● **Exercise**:
The answer is to contain only the line containing "Task: Open the Bird Creek Motel title link" and the lines after it through the last one, each reproduced exactly as it appears below.

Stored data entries
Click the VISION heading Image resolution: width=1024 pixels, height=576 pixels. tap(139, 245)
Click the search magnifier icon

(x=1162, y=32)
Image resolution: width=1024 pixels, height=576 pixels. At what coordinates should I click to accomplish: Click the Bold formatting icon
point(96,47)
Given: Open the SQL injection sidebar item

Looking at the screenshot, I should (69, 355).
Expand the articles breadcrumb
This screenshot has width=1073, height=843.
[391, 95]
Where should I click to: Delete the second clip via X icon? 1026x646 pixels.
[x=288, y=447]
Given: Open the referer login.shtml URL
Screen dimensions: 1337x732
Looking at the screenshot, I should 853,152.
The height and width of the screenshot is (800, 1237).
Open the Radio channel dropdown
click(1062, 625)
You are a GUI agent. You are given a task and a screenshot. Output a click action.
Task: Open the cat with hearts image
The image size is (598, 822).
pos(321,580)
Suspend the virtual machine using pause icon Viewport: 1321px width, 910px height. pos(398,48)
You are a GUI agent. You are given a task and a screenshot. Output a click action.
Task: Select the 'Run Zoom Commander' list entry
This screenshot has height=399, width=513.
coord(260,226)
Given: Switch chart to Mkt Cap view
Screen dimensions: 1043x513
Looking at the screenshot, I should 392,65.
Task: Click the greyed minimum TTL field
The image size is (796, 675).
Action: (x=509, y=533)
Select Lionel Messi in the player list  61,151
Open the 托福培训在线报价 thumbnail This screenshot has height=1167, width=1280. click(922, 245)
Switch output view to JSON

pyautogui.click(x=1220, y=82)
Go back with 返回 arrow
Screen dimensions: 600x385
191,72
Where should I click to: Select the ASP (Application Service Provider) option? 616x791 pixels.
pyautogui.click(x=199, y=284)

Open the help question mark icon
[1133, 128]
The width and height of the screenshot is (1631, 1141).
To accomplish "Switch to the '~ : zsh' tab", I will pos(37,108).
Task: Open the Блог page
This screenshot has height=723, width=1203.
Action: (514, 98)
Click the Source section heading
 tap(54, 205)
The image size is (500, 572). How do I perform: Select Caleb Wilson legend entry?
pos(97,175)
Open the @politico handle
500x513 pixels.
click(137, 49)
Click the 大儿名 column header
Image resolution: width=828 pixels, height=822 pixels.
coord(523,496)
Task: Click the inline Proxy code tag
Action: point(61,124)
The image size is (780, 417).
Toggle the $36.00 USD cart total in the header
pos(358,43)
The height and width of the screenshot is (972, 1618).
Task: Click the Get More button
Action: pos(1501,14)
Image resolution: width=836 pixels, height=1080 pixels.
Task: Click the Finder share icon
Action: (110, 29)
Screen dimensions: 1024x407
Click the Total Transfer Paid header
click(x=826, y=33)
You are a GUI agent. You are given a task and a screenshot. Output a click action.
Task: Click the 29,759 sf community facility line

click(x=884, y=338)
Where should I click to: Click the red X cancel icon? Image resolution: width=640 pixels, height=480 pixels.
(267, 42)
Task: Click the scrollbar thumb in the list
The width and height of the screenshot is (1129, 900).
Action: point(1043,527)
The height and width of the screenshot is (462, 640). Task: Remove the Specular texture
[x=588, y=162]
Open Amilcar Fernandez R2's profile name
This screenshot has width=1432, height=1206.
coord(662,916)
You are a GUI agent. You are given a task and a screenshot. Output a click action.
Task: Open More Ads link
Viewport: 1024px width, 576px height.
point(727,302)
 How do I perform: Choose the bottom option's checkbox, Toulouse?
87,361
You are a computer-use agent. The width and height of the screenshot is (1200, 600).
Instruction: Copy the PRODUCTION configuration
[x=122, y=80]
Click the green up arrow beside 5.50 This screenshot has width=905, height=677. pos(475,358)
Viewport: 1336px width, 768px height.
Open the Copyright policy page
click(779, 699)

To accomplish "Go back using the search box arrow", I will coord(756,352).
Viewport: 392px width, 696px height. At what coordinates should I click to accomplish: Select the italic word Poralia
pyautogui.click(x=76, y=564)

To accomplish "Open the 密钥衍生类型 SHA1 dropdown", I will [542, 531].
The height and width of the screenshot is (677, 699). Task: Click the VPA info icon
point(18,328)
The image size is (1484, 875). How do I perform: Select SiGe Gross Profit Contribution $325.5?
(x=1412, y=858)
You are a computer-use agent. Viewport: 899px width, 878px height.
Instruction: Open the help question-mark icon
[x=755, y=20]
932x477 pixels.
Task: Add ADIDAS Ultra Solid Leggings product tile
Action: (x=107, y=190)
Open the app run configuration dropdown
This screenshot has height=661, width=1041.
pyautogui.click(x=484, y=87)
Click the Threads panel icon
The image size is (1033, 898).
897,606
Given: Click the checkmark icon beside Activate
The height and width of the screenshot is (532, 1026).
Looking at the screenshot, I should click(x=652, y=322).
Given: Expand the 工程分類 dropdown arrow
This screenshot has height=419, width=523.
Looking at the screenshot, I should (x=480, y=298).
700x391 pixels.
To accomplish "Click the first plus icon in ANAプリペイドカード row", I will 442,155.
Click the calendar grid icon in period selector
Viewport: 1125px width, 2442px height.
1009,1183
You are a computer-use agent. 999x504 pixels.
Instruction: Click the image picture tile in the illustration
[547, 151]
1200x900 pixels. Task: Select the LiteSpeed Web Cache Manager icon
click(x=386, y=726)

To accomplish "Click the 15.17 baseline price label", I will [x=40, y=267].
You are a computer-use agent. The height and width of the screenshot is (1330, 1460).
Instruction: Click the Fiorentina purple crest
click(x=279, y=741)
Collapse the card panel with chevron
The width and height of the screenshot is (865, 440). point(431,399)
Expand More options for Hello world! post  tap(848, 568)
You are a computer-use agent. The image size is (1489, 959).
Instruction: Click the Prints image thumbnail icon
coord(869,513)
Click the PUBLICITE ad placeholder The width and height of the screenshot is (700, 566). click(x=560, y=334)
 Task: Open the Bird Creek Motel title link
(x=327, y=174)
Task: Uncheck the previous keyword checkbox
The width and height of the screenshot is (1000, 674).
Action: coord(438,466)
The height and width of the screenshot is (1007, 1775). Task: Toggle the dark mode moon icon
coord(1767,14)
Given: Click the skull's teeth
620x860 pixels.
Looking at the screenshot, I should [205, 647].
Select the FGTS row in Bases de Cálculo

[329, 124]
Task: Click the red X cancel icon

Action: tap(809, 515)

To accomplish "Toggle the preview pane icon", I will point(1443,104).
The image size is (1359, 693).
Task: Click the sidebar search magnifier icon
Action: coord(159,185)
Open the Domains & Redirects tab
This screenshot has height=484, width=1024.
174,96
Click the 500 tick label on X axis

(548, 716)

● **Exercise response**:
 Task: Open the Bird Creek Motel title link
(x=327, y=174)
Task: Uncheck the previous keyword checkbox
The width and height of the screenshot is (1000, 674).
Action: coord(438,466)
The height and width of the screenshot is (1007, 1775). Task: Toggle the dark mode moon icon
coord(1767,14)
Given: Click the skull's teeth
620x860 pixels.
Looking at the screenshot, I should [205, 647].
Select the FGTS row in Bases de Cálculo

[329, 124]
Task: Click the red X cancel icon

Action: tap(809, 515)

To accomplish "Toggle the preview pane icon", I will point(1443,104).
The image size is (1359, 693).
Task: Click the sidebar search magnifier icon
Action: coord(159,185)
Open the Domains & Redirects tab
This screenshot has height=484, width=1024.
174,96
Click the 500 tick label on X axis

(548, 716)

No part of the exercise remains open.